The application of two-dimensional gel electrophoresis (2- DE) means to compare the expression levels from thousands of proteins and their post translational modified species simultaneously. 2-DE is an important tool for measuring protein expression levels by separating proteins by their isoelectric point and molecular size (Klose and Kobalz, 1995). Being covalently labelled by a fluorescent dye or silver-stained before and after separation, respectively, the proteins are revealed as distinct spots on the 2-D gels, where intensity of a spot can be taken as a measure of abundance. The image of each gel is digitized by a scanner and spots are detected by an automatic image analyzing algorithm.

An improvement of 2-DE is two-dimensional Difference Gel Electrophoresis (2-D DIGE), which allows to analyze up to three distinct proteome samples, labelled by three different fluorescent dyes (Cy2, Cy3 and Cy5), within the same gel (Ünlü et al., 1997). Usually, these three samples are one observation from the treatment group, one from the control group and one is an internal standard. Consequently, equal group sizes are normally used in such an experimental set-up. The internal standard is a mixture of the proteome samples from all individuals involved in the experiment. It is used to standardize the recorded expression levels of the treatment and control group and making thus the separate gels comparable. A 2-D DIGE gel in the described setup yields three different digital images, which are obtained using different emission wavelengths for scanning, specifically for each of the dyes. In this article we specifically regard data from the 2-D DIGE technique, though our approach is also applicable to protein expression levels recorded by other quantitative proteome techniques. In order to match the spot maps of the individual gels, one master gel is selected (which is representative for the experiment) and all spot maps from the other gels are matched to the spot map of the master gel. Because not all protein spots that were detected on the master gel are found in the other gels the effective sample size is different for single proteins (Jung et al., 2005; Jung et al., 2006).

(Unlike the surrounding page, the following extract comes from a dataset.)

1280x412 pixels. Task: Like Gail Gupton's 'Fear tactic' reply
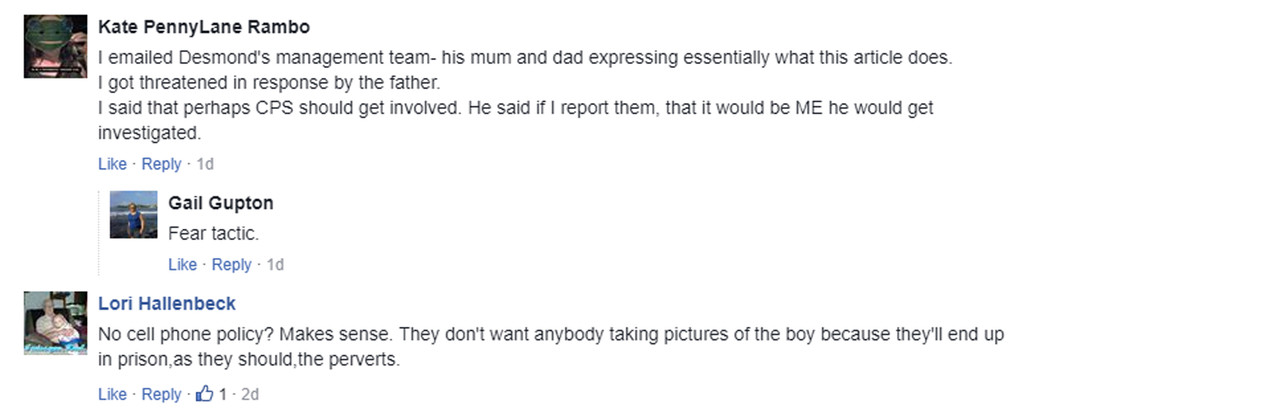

Significant expression changes between treatment and control sample are usually detected by classical t-tests in 2- D DIGE experiments. While the p-values resulting from these tests can be taken as a measure of significance, they do not provide quantitative information and are often not intuitively comprehensible for non-statisticians. For this reason, besides detecting statistical significance of expression changes by t-tests, the strength of those changes is usually quantified by some ratio estimate, e.g. the ‘fold change’. If the ratio is greater than one, the protein is called up-regulated and it is called down-regulated if the ratio falls below one. It is a common practice in proteomics studies to pre-select proteins for further laboratory analyses not only by test decisions, but also by the magnitude of the ratio. However, the applied thresholds for these ratios are mostly unjustified values. For instance, it has been suggested to utilize two times the standard deviation of an in-gel analysis (DIA, Difference in Gel Analysis) as the threshold for the determination of significant expression changes (Karp et al., 2004). Furthermore, these ratio estimates can be misleading by suggesting a strong expression change for a certain protein, while the variance of this ratio is also very high and the expression change is thus not significant. Hence, a ratio of for example 1.5 can have different accuracy and does not necessarily mean that the respective protein is truly up-regulated. Thus, making a test decision by using a confidence interval instead of the p-value, gives on the one hand not only the information for rejection or non-rejection of the null hypothesis, but relativizes the view to the simple fold change on the other hand.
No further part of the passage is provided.